Could you explain better your experimental design please (or why you end up on having only a single sample? Is anything happening before or during the qiime2 analysis?)
To me, your main problem is to assess how representative your single sample is for is own group! How do you know you are not dealing with an 'outlier'?
I don't know how informative would be comparing one sample vs a sample group. I honestly can not tell if there is any statistic comparison tool which can deal with sample size=1, without breaking its beyond assumption.

Hope it helps
Luca

LuciaGG · December 22, 2020, 11:57am

Thanks you for yor response @llenzi.

I am aware of the limitations of the experimental design, however I have been asked to compare the microbial composition of one individual against several groups of people with certain conditions. And the objective is to asses if the individual is more simmilar/dissimilar to a certain group , as I said, and which are the taxons responsible for such differences/ simmilarities.

So regarding your questions:
"Is anything happening before or during the qiime2 analysis?"
Is happening before, since the objetive was decided previously.

How do you know you are not dealing with an ‘outlier’?
The single sample belongs to an individual not related to the other groups. Is the problem sample, that has to be classified within one of the other groups.

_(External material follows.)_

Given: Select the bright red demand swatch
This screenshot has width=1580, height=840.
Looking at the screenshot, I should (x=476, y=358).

I hope I have clarified something instead of repeating.

Kind regards

Nicholas_Bokulich · December 22, 2020, 3:34pm

That is relatively straightforward: you can use your beta diversity statistic of choice to see which group of samples that individual is most similar to.

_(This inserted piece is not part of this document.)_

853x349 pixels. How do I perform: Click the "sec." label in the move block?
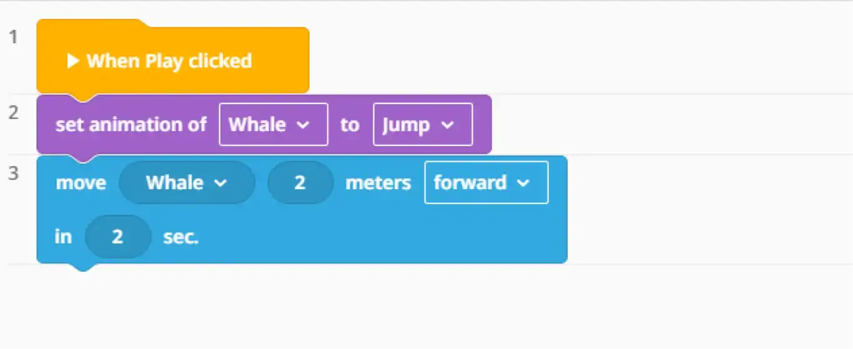point(181,237)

An alternative might be to use q2-sample-classifier to train a classifer to predict different conditions, then use it to classify the unknown sample. This will tell you the most likely group, the probabilities that individual belongs to the different groups, and tell you which taxa are most predictive of the different groups (though the latter is maybe a bit more difficult to interpret, depending on the method you use... see the tutorial for this plugin at qiime2.org for more details).

This is less straightforward. As @llenzi pointed out, ANCOM is not appropriate for this as you need appropriate replication to perform this or any statistical test.

The best solution may be to make something like a PCA/PCoA biplot to answer both questions simultaneously. This will tell you which group that individual is closest to, AND the taxa that are associated with those differences. Check out DEICODE or look in the forum/documentation for more details on different types of biplots available in QIIME 2.